Problem: Copy out each line in the records that contains the word "accomplish", matching its capitalization exactly.

=====

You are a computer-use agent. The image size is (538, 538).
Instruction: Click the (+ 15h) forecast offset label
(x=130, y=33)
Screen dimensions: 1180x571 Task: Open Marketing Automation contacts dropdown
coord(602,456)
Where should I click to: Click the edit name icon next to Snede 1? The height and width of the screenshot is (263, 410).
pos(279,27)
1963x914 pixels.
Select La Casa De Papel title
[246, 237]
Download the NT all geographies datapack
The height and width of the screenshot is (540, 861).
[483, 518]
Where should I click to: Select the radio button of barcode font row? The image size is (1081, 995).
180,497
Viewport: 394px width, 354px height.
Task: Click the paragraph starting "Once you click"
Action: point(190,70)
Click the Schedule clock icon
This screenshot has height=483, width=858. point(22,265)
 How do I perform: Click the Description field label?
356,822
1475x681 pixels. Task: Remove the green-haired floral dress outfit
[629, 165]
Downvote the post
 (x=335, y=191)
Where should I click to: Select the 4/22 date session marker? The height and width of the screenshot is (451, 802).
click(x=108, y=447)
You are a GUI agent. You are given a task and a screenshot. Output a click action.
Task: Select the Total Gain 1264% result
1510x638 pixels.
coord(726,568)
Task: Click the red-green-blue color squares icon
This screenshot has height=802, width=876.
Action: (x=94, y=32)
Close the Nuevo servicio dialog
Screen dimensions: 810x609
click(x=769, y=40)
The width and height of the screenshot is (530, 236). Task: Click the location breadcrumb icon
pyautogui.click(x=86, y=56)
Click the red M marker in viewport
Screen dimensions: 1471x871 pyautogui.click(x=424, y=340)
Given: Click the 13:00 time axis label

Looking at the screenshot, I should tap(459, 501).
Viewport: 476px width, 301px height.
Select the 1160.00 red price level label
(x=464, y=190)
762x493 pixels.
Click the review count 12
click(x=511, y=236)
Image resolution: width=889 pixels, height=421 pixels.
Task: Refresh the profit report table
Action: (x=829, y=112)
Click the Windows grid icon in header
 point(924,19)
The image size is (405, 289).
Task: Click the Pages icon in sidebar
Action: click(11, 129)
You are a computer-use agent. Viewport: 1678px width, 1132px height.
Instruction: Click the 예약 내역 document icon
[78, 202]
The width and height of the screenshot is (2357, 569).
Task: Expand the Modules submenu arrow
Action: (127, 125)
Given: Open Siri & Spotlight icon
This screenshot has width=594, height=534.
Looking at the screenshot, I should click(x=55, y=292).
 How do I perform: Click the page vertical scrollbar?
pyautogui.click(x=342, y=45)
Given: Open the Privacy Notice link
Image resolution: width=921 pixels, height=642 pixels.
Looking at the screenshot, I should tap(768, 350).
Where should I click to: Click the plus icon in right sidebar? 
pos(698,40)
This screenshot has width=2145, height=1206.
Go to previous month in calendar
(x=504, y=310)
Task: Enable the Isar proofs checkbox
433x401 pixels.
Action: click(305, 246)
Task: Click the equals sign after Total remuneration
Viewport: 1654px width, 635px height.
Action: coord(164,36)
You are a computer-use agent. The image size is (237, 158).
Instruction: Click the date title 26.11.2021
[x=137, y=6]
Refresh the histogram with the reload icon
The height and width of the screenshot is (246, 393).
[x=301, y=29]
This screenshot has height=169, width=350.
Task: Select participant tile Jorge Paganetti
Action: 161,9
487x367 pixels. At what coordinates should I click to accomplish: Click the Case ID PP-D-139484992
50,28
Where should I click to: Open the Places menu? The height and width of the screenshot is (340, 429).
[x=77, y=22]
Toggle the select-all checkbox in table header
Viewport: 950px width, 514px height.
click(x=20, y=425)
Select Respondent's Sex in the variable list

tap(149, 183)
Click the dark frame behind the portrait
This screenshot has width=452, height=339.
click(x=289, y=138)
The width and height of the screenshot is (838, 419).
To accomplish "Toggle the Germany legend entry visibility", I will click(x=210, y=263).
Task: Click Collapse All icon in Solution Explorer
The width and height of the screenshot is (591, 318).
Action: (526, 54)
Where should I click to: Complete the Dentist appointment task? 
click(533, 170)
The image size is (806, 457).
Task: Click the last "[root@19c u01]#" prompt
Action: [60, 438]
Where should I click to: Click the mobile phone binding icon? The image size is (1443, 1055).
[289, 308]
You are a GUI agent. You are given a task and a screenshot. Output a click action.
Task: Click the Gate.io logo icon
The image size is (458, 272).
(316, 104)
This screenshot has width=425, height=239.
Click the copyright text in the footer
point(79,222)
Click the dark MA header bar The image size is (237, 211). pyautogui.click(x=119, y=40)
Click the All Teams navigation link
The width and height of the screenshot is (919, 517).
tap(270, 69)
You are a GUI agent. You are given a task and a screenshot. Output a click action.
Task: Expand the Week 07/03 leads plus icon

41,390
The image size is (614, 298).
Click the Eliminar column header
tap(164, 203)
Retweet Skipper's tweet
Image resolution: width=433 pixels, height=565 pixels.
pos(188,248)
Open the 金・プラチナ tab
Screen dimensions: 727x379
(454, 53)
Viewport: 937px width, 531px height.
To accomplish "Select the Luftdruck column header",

=====

Problem solution:
487x367 pixels. At what coordinates should I click to accomplish: Click the Case ID PP-D-139484992
To accomplish "Toggle the Germany legend entry visibility", I will click(x=210, y=263).
To accomplish "Select the Luftdruck column header",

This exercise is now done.